■ **GOAL OF THE EXERCISE**
An exact transcription of the lines from the one holding "Task: Click the memory slider handle" to the end of the entries below, and nothing more, is the required answer. Please omit the pictures.

══ INPUT DATA ══

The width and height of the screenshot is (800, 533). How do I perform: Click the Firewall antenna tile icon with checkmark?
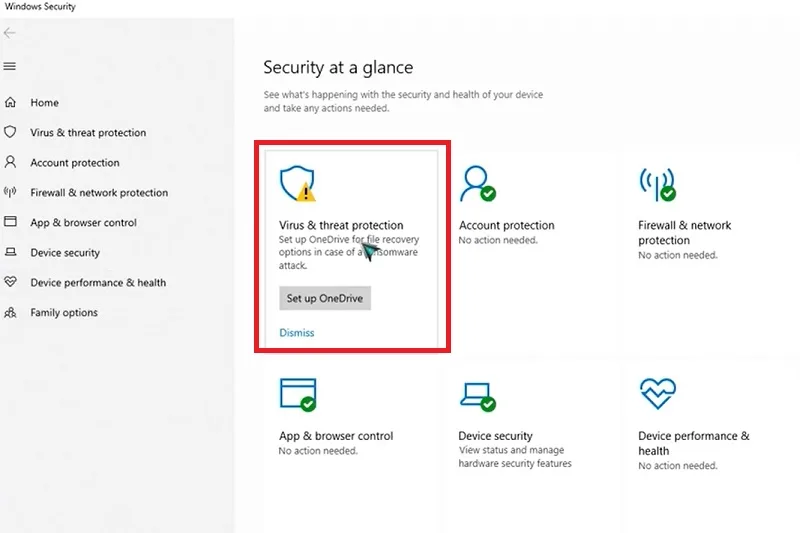point(658,185)
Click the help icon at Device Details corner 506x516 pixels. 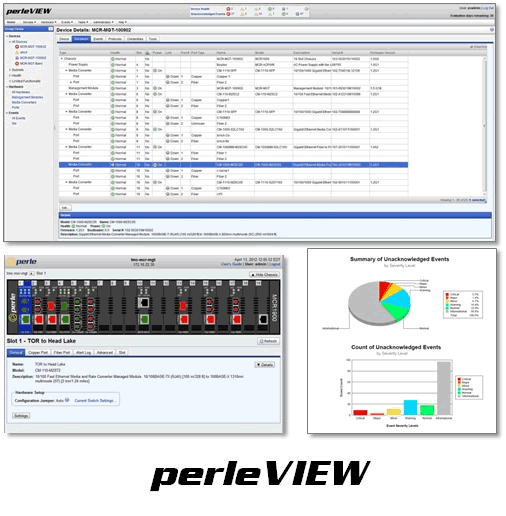[x=492, y=30]
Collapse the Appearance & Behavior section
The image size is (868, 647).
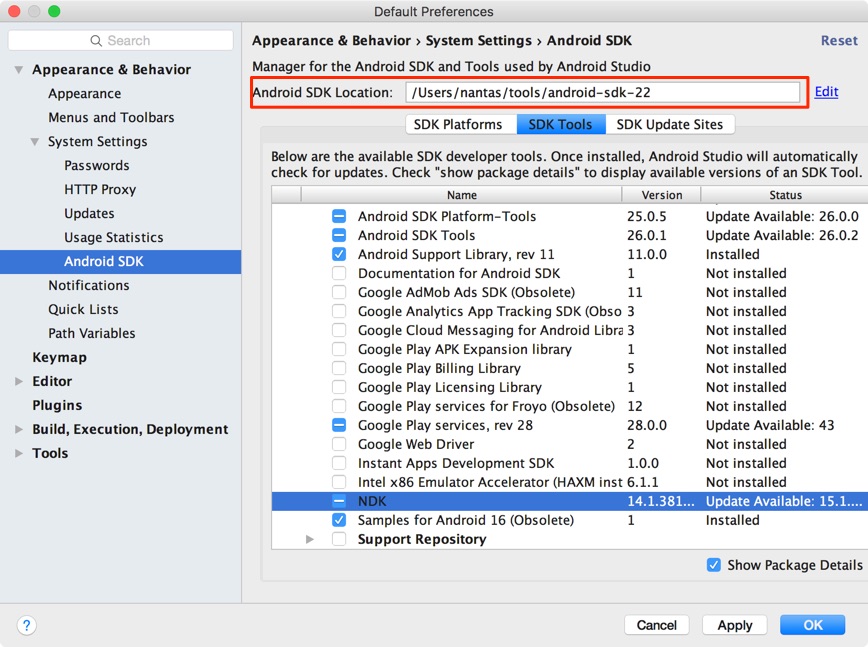[19, 69]
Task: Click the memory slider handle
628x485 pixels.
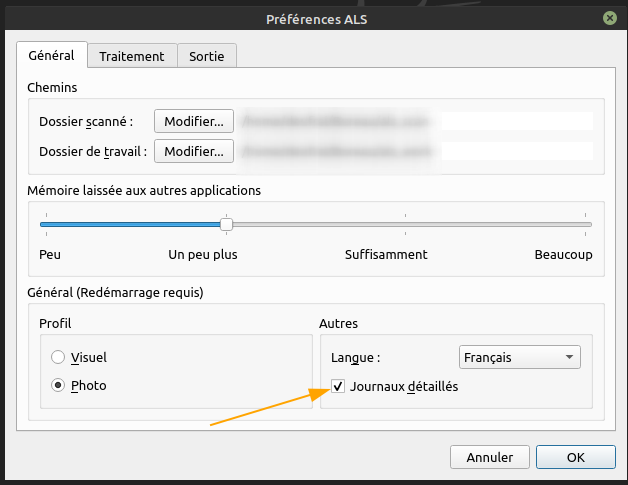Action: (226, 224)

═══

■ **WRITTEN ANSWER**
Task: Click the memory slider handle
628x485 pixels.
Action: (226, 224)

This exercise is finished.